What needs to be done: Each entry listed below should be reproduced word for word.

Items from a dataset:

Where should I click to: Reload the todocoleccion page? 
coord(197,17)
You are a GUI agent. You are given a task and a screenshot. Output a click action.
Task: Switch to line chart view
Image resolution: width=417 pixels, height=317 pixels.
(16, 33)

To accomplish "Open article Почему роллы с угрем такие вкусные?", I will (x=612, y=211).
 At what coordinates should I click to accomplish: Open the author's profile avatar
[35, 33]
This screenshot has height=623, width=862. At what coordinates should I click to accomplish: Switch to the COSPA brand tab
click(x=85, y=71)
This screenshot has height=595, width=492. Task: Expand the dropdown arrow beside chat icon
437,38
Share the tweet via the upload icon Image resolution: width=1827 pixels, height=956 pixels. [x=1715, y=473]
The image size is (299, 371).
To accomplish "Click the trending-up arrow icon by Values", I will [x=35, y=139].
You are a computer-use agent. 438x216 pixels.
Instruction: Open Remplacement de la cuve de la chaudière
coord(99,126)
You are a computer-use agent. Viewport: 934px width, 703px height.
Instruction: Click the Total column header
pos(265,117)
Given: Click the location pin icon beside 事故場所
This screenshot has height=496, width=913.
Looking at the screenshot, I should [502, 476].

Exercise response:
Where should I click to: Reload the todocoleccion page? 
coord(197,17)
You are a GUI agent. You are given a task and a screenshot. Output a click action.
Task: Switch to line chart view
Image resolution: width=417 pixels, height=317 pixels.
(16, 33)

To accomplish "Open article Почему роллы с угрем такие вкусные?", I will (x=612, y=211).
 At what coordinates should I click to accomplish: Open the author's profile avatar
[35, 33]
This screenshot has height=623, width=862. At what coordinates should I click to accomplish: Switch to the COSPA brand tab
click(x=85, y=71)
This screenshot has height=595, width=492. Task: Expand the dropdown arrow beside chat icon
437,38
Share the tweet via the upload icon Image resolution: width=1827 pixels, height=956 pixels. [x=1715, y=473]
The image size is (299, 371).
To accomplish "Click the trending-up arrow icon by Values", I will [x=35, y=139].
You are a computer-use agent. 438x216 pixels.
Instruction: Open Remplacement de la cuve de la chaudière
coord(99,126)
You are a computer-use agent. Viewport: 934px width, 703px height.
Instruction: Click the Total column header
pos(265,117)
Given: Click the location pin icon beside 事故場所
This screenshot has height=496, width=913.
Looking at the screenshot, I should [502, 476].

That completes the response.